Francesco Casagrande (Ita): Vini Caldirola to Fassa Bortolo
Robbie McEwen: Farm Frites to Domo
Georg Totschnig: Telekom to Gerolsteiner
Dave Bruylandts: Palmans to Domo
Ivan Parra: Vitalicio to ONCE
Rolf Sørensen: Rabobank to Memory Card
Stéphane Barthe: Ag2r to US Postal
Robert Bartko: neo-pro with Telekom
Ivan Basso: Amica Chips to Fassa Bortolo
Serguei Beloussov: Besson Chaussures to Cofidis
Jeroen Blijlevens: Polti to Lotto
Piotr Wadecki: Mroz to Domo
Pavel Tonkov: Mapei to Mercury
Santiago Blanco: Vitalicio to Banesto
Nicklas Axelsson: Panaria to Mercury
Niki Aebersold: Rabobank to Team Coast
Kevin Livingston: US Postal to Linda McCartney
Zabriskie to Postal
David Zabriskie, who had been riding for 7-Up/Colorado Cyclist, is working out a contract with the U.S. Postal Service Team. The deal will complete a breakthrough season for the 21-year-old Zabriskie from Salt Lake City, Utah (home of the original Olympic scandal). He came within a fraction of a second of winning the Redlands Classic in March, won the time trials at the National Under-23 Road Cycling Championships in Staten Island, N.Y., and captured the espoir race in the Grand Prix des Nations. He also took fourth in the espoirs time trial at the World Road Cycling Championships and was the top U.S. rider in three other races in Europe: the espoir Liege-Bastogne-Liege, the Ronde L'Isard and La Transalsace.
Courtesy of Kim Morris
Other transfer news
Although Team Coast were not in the end able to sign Robert Bartko for 2001, they have enhanced their lineup with another member of the World Record breaking pursuit team. 22 year old Daniel Becke, who flies to Manchester to contest the World Championships has signed a two year contract with the team.

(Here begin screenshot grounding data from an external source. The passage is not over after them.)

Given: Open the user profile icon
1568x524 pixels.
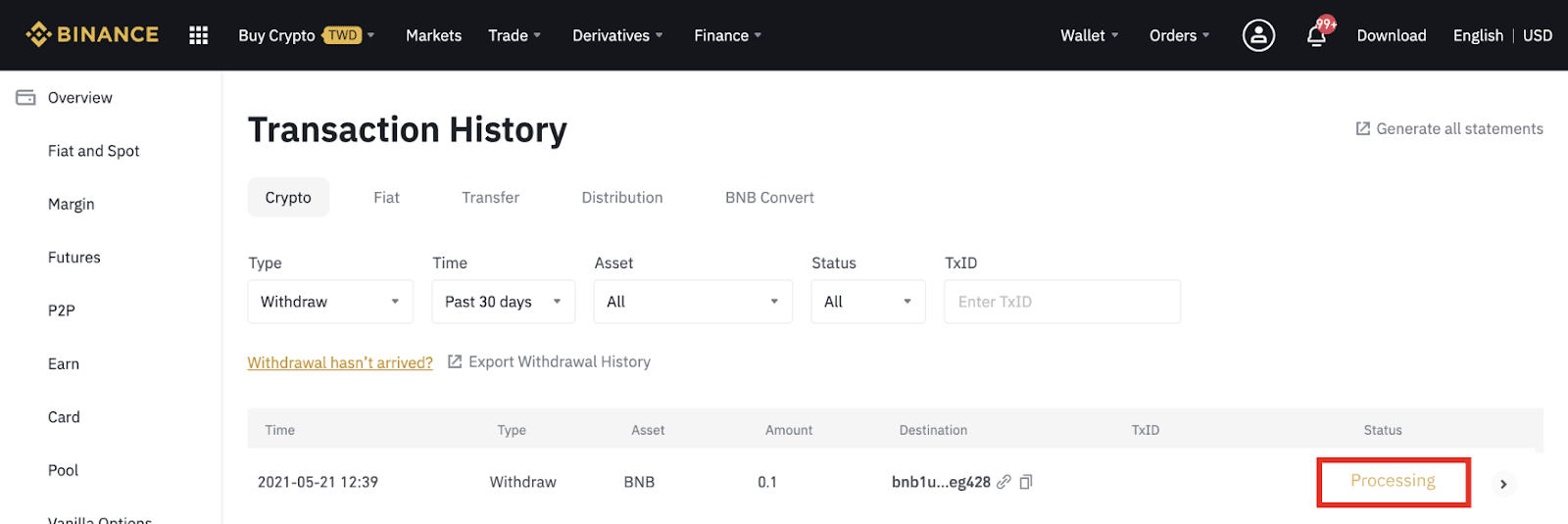Looking at the screenshot, I should 1258,35.
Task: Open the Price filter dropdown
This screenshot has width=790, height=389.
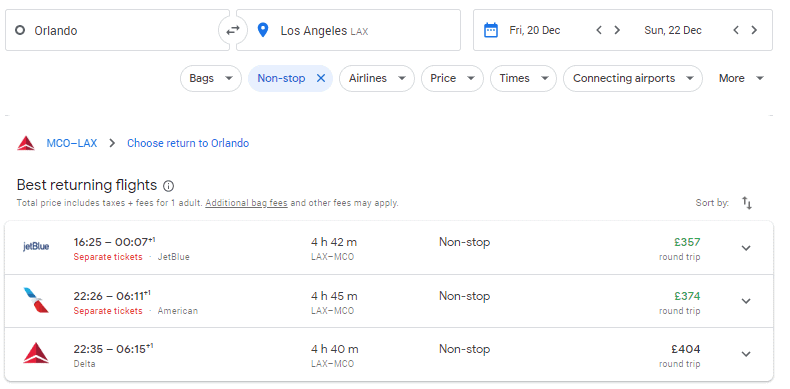Action: tap(452, 78)
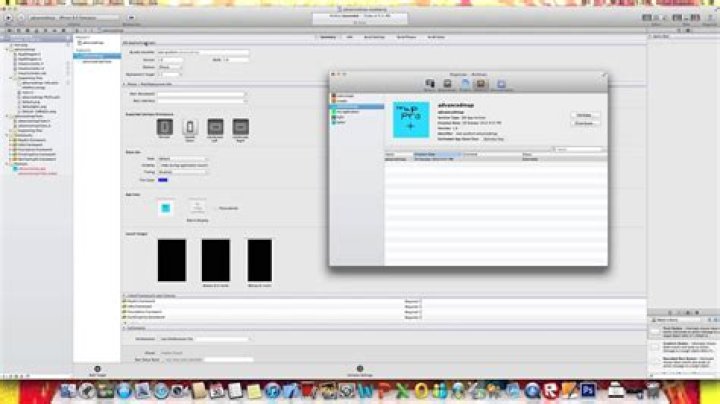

29 year old Renger Ypenburg, currently riding with the BankGiroLoterij team, has signed for one year with the AXA-VVZ team. Renger won the Ster van Zwolle this year. AXA has also renegotiated the contract of Sandro Bijnen for another year.
Redlands gets a boost
The Redlands Bicycle Classic in the USA has been awarded a higher UCI category ranking for 2001, putting it equal with the Sea Otter Classic stage race. This year, it entered as a 2.5 event, but has been granted 2.4 status for next season. In addition, the women's event has been awarded 2.9.2 status.

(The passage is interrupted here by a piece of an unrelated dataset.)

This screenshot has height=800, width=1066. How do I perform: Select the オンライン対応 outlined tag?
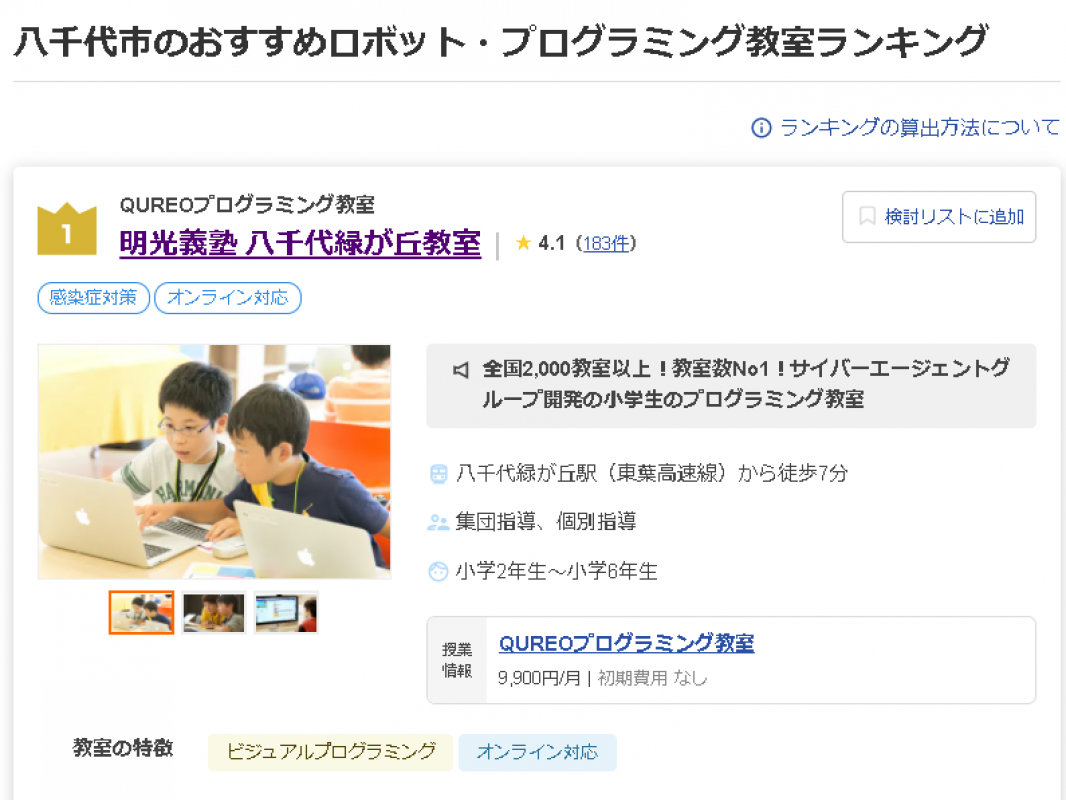coord(228,298)
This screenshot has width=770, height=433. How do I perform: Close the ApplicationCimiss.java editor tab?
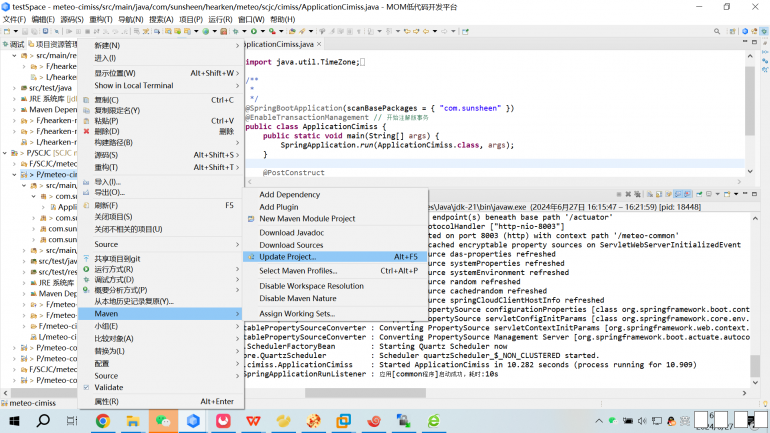320,44
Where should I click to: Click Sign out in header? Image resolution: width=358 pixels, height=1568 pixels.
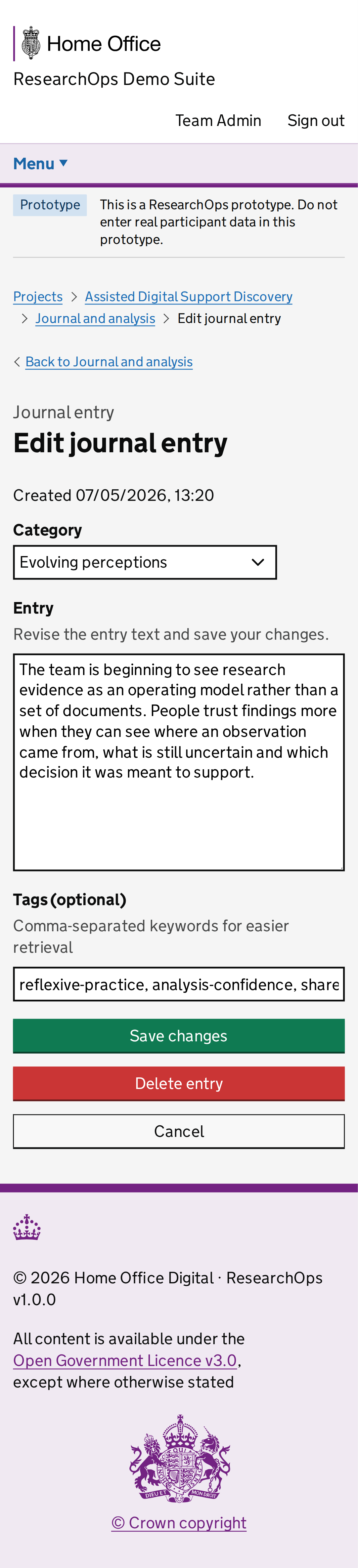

This mean's that there are significantly more UCI points available for winning the event overall (80 as opposed to 25), making it far more attractive to both top domestic riders and international competitors. "Now it will be a question of how many and which teams the budget allows us to get here," said Craig Kundig, promotions director of the race.

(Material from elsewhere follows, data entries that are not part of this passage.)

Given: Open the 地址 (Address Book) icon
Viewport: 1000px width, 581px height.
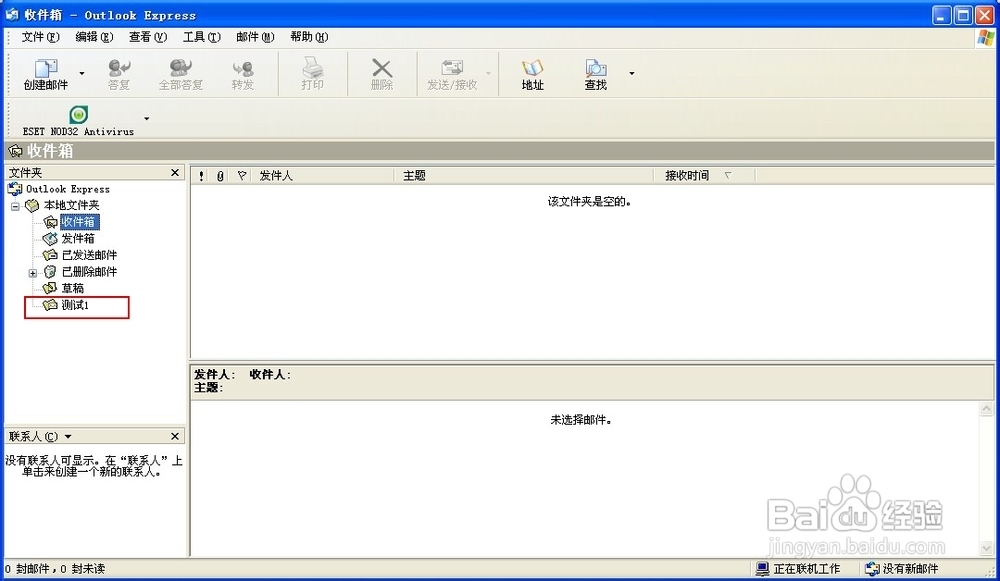Looking at the screenshot, I should tap(533, 73).
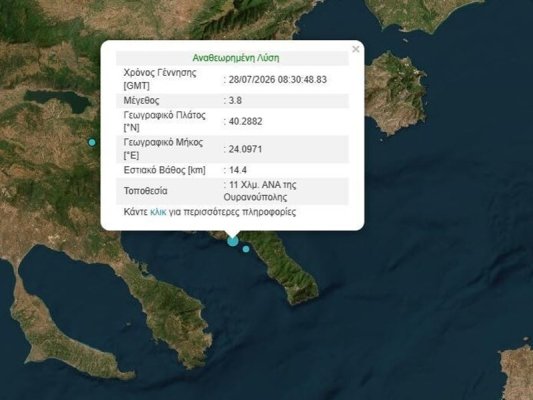Click the Τοποθεσία row label
This screenshot has width=533, height=400.
coord(145,191)
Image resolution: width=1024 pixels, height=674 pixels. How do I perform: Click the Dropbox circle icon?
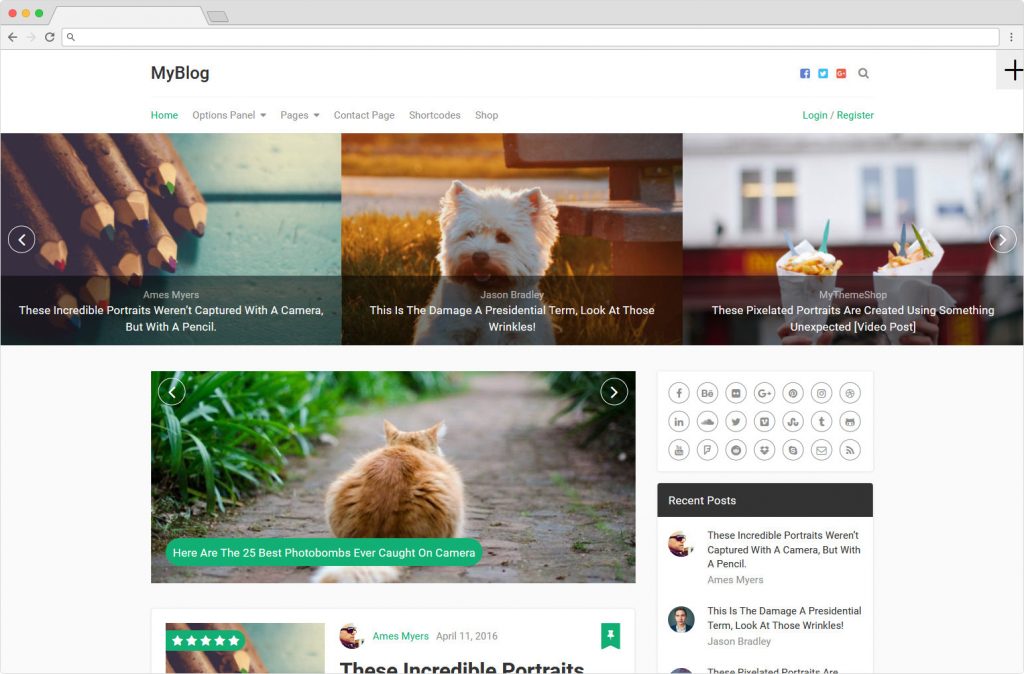764,451
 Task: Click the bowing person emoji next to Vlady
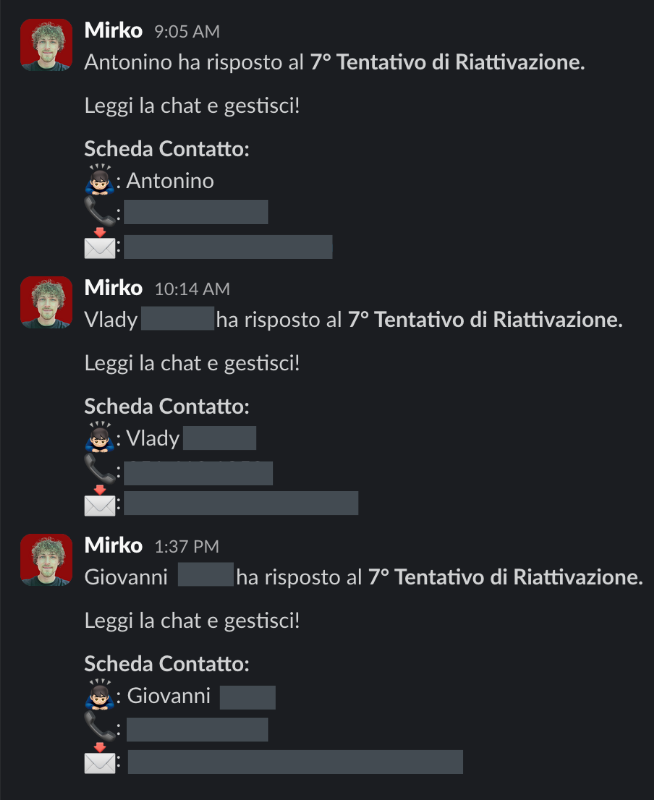(x=99, y=437)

The invitation only Redlands Bicycle Classic will take place from March 13-18, in 2001 and races through the Inland Empire for six consecutive days. The men's field is 200 deep, the women's over 100. In addition, the "Classic" holds public rides, as well as amateur and kids races as part of the festivities on the weekend in Redlands.
U23 Thuringen Rundfahrt
The 26th edition of the Thuringen-Rundfahrt, a well known race for Espoirs, will be held from May 3-9 in 2001. It will start in Muhlhausen, with other finishing towns being: Nordhausen, Ilmenau, Sonneberg, Bad Salzungen, Oberhof and Weissensee. The Tour is 866 kilometers in length.
This year, German Patrick Sinkewitz won the Tour. Sinkewitz is one of several promising espoirs who will make their professional debut with Mapei in 2001.